Stored data section start
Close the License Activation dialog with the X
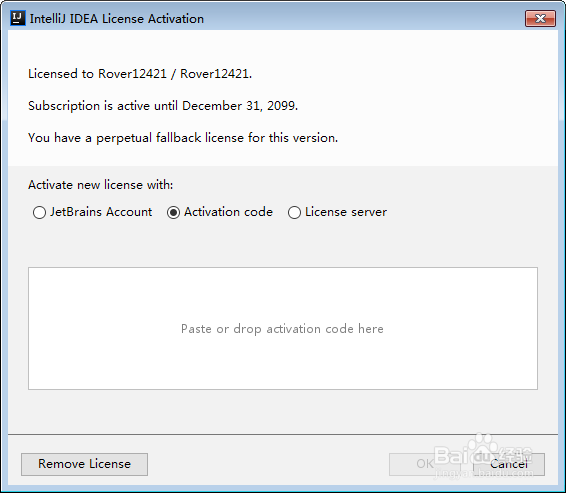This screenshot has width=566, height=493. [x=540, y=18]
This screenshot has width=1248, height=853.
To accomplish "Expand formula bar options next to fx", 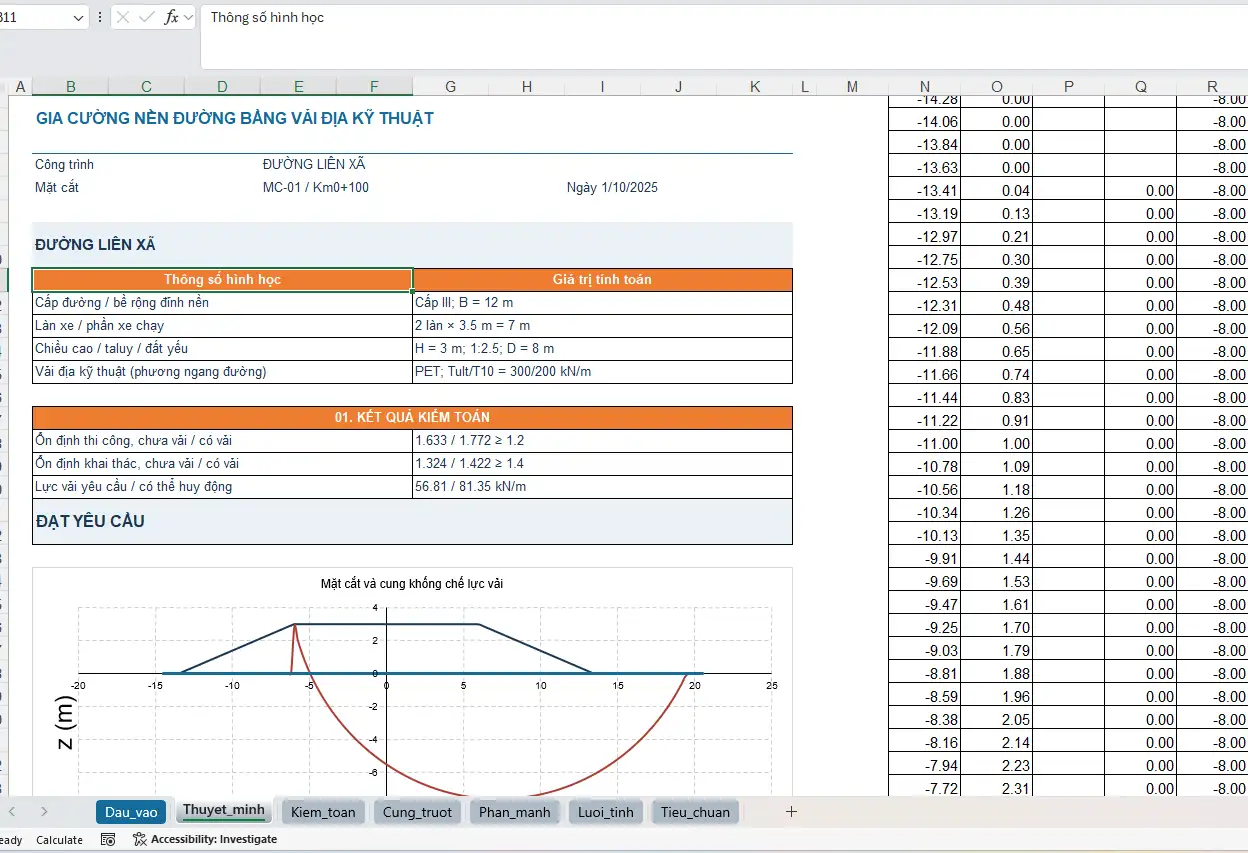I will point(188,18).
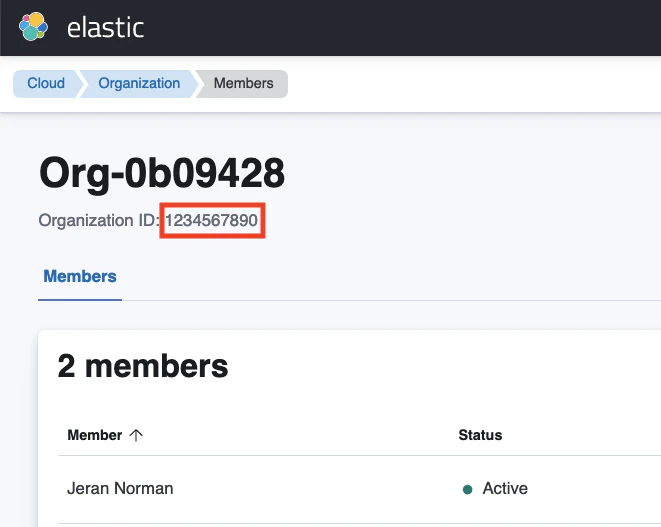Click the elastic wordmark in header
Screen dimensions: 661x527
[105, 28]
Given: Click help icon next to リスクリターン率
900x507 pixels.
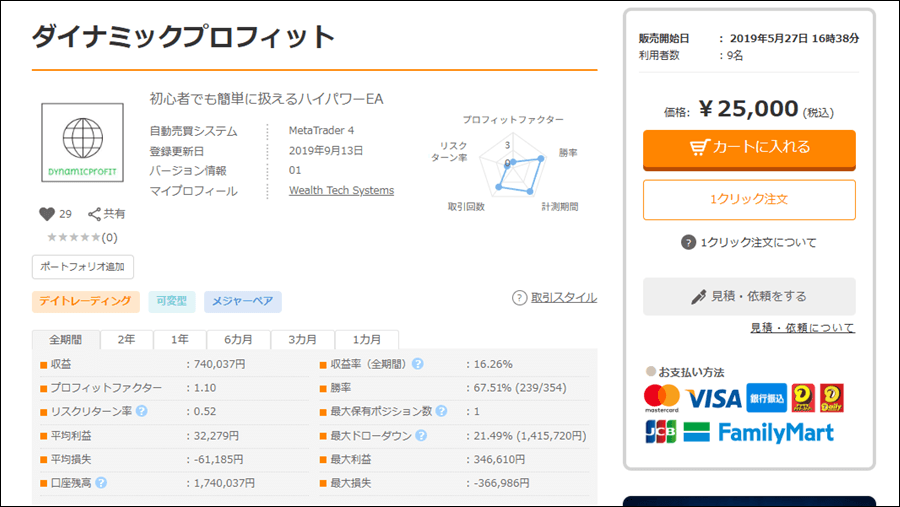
Stored data section end
Exercise aim: Copy out, unchanged, the span of lines beginning with the one that includes "Given: Click help icon next to リスクリターン率" and running through the final line of the material above. Leave the pictures out.

Response:
Given: Click help icon next to リスクリターン率
900x507 pixels.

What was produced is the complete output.